Mumbai: Even as Reserve Bank is working on launching a futures instrument in government bonds, market players are having reservations over the design of the proposed product, citing poor experience in the past with such derivative instruments.
Interest rate futures is a contract between a buyer and a seller wherein they agree to the future delivery of any interest-bearing asset, such as government securities, treasury bills among others.
The proposal is part of Governor Raghuram Rajan's plans to deepen the financial markets, which in turn will help banks and other financial sector players assess interest rates in a better manner and have a better understanding of interest rate movement and thus hedge their risks accordingly.
“Only if the proposed product is a pure hedging instrument and is in sync with the government bond market, it will generate demand,” a senior public sector banker told PTI, on condition of anonymity.
Bankers also point out that valuation methodologies will be something the participants will be looking at. “The domestic debt market is not mature.
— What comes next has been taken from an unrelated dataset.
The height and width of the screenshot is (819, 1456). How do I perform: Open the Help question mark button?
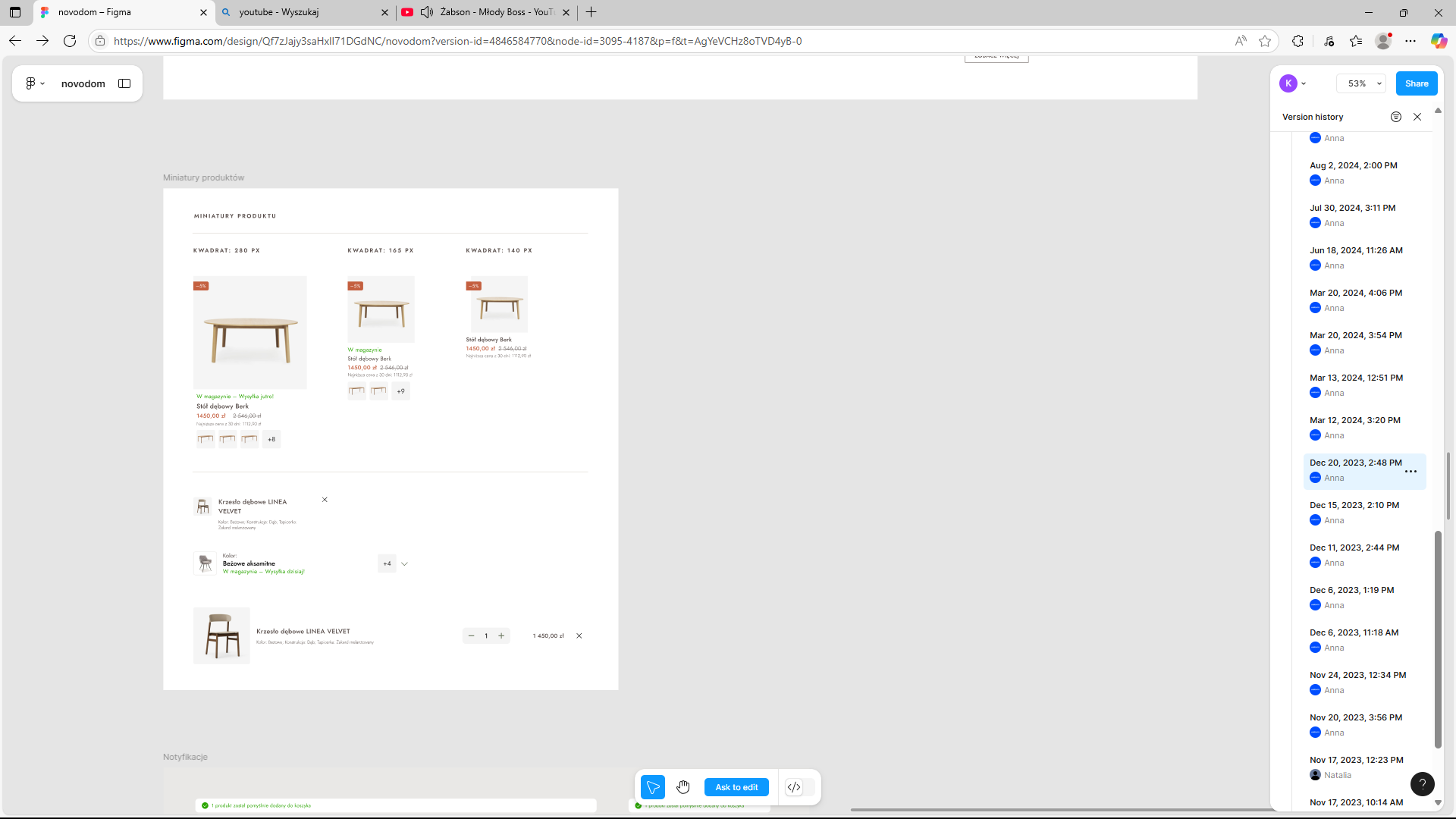click(x=1422, y=784)
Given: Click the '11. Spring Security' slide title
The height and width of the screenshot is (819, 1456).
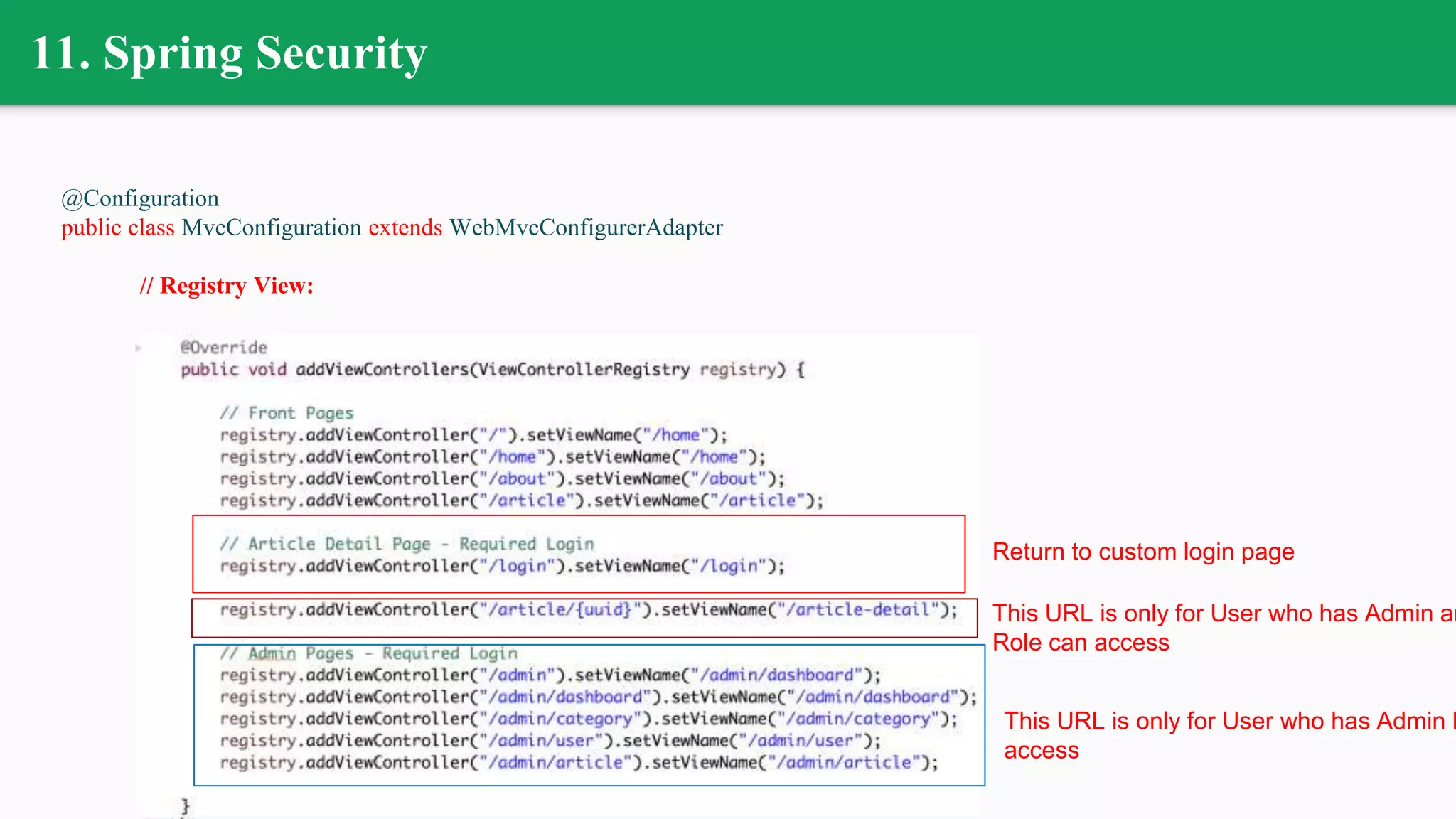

Though the number of players in government bond market is numerable, only a handful of government securities are traded,” said a treasurer of a private sector bank.
If a debt futures instrument is launched, it will increase the liquidity in the G-secs market, which can in turn deepen the debt market, that currently is dominated to the tune of 90 per cent by the government bonds alone. “Lots of customers burnt their fingers in past in the domestic derivative market. We need to see the structure of this product and how far it will be used by the market players,” points out a treasurer with a state-owned bank.
Notably, in 2003 and 2009, the RBI had launched such products but they failed to attract customers. Even RBI's attempt to launch credit default swaps (CDS) in October 2011 failed to gain traction.
However, analysts feel if the interest futures is launched, it will help the corporate debt market to deepen, which is also at a nascent stage due to the sheer dominance of the Gilt market.
However, the aforecited public sector banker said, “if the proposed instrument comes in the right format, it will be a boon for the debt market.”
Market participants say RBI is in discussions with various banks and other stakeholders like stock exchanges to formulate the guidelines for the product. “We are in discussions stage with the RBI. All banks are showing interest in this,” said a senior banker with another public sector bank.
Rajan, in his inaugural speech, had said that deepening the financial markets was a priority for him and that he wanted to increase the forex market volume in the onshore market, which is now being controlled by the offshore.
The proposed product will also provide policymakers with a better tool to measure market expectations on future rate decisions, while investors can bet on the direction of interest rates.
Absence of an active debt derivatives market has been preventing banks and other financial firms from availing of a hedging opportunity.